── Material to process

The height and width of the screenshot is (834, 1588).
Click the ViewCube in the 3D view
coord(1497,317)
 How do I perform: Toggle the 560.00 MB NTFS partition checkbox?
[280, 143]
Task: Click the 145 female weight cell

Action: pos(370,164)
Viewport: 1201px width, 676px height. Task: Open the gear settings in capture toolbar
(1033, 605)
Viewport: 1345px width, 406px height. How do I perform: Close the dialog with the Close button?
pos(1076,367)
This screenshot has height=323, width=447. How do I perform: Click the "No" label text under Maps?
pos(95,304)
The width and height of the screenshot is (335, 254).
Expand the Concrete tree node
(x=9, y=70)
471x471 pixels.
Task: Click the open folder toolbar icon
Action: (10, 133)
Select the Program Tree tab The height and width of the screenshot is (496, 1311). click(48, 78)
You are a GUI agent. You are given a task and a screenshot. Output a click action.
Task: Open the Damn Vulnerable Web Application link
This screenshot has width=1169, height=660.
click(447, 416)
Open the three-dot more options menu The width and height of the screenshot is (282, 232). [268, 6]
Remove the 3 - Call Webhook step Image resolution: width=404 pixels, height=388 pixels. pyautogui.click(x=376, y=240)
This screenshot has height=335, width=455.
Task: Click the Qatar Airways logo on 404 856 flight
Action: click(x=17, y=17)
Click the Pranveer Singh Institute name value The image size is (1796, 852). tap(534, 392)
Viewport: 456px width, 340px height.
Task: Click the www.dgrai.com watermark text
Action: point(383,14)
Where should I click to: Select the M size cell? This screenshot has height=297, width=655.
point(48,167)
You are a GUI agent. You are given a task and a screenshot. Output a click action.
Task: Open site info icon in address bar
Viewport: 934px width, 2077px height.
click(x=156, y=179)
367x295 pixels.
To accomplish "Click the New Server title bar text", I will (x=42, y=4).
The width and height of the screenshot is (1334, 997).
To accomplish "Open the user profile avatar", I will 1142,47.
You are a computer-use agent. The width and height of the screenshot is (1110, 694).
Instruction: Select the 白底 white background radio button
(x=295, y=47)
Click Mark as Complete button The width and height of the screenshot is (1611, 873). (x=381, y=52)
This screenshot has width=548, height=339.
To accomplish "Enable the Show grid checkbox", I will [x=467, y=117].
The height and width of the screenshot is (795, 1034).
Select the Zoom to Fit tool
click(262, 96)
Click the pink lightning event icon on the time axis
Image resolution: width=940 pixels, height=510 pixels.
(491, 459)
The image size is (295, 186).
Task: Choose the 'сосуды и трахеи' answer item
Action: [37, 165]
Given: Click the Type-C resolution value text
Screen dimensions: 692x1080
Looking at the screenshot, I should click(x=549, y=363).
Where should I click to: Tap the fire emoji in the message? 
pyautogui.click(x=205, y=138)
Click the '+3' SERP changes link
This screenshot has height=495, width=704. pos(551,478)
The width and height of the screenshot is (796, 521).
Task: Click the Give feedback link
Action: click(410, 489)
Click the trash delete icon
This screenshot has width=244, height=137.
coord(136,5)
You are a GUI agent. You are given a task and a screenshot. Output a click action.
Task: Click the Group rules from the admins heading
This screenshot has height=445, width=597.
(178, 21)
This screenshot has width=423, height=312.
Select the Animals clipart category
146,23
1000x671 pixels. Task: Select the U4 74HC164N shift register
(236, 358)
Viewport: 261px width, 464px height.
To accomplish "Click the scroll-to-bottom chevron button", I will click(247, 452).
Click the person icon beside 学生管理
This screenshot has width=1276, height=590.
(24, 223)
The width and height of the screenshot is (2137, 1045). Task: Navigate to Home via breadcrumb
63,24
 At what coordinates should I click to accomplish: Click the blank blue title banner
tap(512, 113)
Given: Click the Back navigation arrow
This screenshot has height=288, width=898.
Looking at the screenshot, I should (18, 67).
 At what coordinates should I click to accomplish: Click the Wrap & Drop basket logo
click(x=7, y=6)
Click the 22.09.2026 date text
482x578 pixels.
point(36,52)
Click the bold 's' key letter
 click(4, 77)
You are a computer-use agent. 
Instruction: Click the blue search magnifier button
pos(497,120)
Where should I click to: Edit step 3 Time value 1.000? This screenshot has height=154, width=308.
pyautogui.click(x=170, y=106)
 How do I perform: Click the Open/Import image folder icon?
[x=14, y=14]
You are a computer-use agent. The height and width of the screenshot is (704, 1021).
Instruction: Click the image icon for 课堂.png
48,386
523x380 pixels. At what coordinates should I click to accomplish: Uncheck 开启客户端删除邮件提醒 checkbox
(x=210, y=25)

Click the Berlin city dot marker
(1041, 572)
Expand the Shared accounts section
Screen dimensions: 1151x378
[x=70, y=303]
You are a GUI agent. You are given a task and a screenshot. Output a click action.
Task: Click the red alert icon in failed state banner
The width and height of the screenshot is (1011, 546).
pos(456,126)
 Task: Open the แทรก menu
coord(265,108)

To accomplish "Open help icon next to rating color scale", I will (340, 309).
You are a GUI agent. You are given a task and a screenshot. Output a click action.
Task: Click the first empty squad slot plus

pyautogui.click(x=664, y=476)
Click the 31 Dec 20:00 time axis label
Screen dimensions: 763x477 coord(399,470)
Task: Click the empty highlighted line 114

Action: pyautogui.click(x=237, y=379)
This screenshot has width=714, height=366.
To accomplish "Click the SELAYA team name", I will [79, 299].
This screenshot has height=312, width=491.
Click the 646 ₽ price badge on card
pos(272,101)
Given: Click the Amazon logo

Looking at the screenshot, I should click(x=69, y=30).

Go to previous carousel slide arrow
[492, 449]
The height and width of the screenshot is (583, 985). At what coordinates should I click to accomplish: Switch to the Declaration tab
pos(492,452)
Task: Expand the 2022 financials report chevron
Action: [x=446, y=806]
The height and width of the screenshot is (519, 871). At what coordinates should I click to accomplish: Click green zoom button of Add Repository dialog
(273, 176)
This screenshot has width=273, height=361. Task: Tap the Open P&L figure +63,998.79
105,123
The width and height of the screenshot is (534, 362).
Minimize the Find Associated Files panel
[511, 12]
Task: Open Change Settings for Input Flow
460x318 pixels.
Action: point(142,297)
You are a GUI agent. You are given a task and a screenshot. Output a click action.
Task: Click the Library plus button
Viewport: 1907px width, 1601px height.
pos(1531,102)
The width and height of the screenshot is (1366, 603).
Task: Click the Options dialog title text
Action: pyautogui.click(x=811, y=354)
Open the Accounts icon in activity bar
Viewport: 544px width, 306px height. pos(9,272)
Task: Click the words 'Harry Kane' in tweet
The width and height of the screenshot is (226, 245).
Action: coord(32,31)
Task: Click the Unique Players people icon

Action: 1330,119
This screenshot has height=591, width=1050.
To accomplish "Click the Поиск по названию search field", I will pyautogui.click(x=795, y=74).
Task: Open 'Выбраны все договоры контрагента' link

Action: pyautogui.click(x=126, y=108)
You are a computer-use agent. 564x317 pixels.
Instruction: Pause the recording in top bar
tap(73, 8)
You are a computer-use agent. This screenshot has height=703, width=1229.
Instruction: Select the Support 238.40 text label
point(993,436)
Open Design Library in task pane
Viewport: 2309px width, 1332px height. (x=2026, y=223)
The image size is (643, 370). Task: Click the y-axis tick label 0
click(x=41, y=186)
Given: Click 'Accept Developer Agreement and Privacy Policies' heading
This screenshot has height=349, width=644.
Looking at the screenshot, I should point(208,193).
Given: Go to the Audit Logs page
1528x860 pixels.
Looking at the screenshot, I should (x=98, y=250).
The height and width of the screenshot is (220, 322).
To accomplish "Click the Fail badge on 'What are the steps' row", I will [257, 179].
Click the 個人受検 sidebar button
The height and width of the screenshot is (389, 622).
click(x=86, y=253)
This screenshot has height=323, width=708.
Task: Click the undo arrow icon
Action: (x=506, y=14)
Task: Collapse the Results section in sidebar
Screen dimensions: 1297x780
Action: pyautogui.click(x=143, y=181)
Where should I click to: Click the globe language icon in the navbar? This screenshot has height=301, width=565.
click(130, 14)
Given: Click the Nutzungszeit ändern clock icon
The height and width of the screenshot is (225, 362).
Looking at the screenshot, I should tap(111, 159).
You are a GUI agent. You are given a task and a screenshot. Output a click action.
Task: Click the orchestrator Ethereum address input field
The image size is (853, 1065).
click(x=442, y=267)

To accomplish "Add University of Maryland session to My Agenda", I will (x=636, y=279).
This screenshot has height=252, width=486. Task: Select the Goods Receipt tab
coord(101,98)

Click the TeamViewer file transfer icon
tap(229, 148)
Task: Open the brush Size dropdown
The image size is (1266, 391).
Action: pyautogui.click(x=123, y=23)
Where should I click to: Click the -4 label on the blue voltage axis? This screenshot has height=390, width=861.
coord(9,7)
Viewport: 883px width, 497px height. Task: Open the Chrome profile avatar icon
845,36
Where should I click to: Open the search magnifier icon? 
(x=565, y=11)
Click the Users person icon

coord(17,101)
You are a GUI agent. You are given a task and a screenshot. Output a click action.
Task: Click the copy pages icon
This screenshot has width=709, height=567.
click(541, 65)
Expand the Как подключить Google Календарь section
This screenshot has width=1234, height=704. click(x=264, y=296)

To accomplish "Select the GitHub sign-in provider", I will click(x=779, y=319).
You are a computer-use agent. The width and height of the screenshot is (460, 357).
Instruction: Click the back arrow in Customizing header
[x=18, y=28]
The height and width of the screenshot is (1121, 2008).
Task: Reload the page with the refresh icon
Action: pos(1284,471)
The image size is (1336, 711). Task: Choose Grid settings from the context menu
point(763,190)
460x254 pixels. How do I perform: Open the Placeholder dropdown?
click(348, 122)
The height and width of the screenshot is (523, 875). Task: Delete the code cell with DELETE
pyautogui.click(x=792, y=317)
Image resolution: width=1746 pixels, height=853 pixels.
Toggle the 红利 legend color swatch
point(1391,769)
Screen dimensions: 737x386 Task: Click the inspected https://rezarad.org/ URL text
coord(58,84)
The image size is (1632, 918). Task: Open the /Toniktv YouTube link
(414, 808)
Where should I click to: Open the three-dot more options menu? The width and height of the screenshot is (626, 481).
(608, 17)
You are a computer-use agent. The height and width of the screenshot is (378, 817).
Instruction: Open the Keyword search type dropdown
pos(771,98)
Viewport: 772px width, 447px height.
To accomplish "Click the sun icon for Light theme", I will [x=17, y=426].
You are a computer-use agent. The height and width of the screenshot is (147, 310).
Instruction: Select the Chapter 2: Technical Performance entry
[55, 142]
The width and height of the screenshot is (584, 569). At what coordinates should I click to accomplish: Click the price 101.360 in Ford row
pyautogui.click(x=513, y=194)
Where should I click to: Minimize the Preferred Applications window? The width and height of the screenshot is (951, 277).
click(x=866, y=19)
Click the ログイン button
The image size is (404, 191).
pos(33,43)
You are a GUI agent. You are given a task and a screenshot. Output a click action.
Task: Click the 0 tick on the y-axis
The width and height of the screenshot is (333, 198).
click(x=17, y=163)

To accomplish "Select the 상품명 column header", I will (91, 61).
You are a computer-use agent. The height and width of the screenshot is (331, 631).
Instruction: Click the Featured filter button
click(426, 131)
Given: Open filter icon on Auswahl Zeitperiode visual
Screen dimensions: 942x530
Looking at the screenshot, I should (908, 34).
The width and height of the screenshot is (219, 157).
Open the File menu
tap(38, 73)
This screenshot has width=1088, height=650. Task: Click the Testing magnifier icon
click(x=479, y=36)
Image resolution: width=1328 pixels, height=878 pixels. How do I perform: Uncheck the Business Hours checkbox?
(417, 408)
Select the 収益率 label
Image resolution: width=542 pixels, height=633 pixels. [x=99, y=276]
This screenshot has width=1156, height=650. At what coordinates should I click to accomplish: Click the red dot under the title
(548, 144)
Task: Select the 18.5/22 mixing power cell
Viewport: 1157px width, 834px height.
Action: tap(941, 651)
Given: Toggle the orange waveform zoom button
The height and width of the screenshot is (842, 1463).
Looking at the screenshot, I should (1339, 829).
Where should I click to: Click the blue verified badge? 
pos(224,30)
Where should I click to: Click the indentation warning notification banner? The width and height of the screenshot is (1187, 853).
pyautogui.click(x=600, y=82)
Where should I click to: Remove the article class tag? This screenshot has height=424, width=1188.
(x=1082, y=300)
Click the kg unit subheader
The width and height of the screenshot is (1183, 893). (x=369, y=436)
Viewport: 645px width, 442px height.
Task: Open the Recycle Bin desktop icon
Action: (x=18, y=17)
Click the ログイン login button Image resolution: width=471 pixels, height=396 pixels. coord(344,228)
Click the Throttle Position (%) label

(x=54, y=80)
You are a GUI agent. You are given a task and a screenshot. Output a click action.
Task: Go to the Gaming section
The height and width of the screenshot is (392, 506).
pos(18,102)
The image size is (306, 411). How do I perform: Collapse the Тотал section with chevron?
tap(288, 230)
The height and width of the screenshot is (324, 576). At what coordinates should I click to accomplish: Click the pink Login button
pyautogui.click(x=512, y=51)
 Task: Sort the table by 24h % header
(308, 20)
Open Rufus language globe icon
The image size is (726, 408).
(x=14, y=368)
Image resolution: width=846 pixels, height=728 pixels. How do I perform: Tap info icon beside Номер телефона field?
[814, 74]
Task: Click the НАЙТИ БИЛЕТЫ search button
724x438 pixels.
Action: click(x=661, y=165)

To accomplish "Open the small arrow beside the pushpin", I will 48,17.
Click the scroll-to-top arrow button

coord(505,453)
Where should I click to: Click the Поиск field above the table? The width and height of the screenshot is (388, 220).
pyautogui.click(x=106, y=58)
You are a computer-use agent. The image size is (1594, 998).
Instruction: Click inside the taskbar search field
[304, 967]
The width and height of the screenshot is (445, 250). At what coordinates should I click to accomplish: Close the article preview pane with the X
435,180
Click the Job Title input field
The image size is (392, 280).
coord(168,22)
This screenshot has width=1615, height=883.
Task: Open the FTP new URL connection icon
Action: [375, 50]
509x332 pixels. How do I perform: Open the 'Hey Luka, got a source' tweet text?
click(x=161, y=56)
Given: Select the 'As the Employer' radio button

────

- [Written instruction] Copy the items above word for word, from the line with "This screenshot has width=1088, height=650." up to and including the line with "Looking at the screenshot, I should (1339, 829).".

- [The output]
This screenshot has width=1088, height=650. Task: Click the Testing magnifier icon
click(x=479, y=36)
Image resolution: width=1328 pixels, height=878 pixels. How do I perform: Uncheck the Business Hours checkbox?
(417, 408)
Select the 収益率 label
Image resolution: width=542 pixels, height=633 pixels. [x=99, y=276]
This screenshot has width=1156, height=650. At what coordinates should I click to accomplish: Click the red dot under the title
(548, 144)
Task: Select the 18.5/22 mixing power cell
Viewport: 1157px width, 834px height.
Action: tap(941, 651)
Given: Toggle the orange waveform zoom button
The height and width of the screenshot is (842, 1463).
Looking at the screenshot, I should (1339, 829).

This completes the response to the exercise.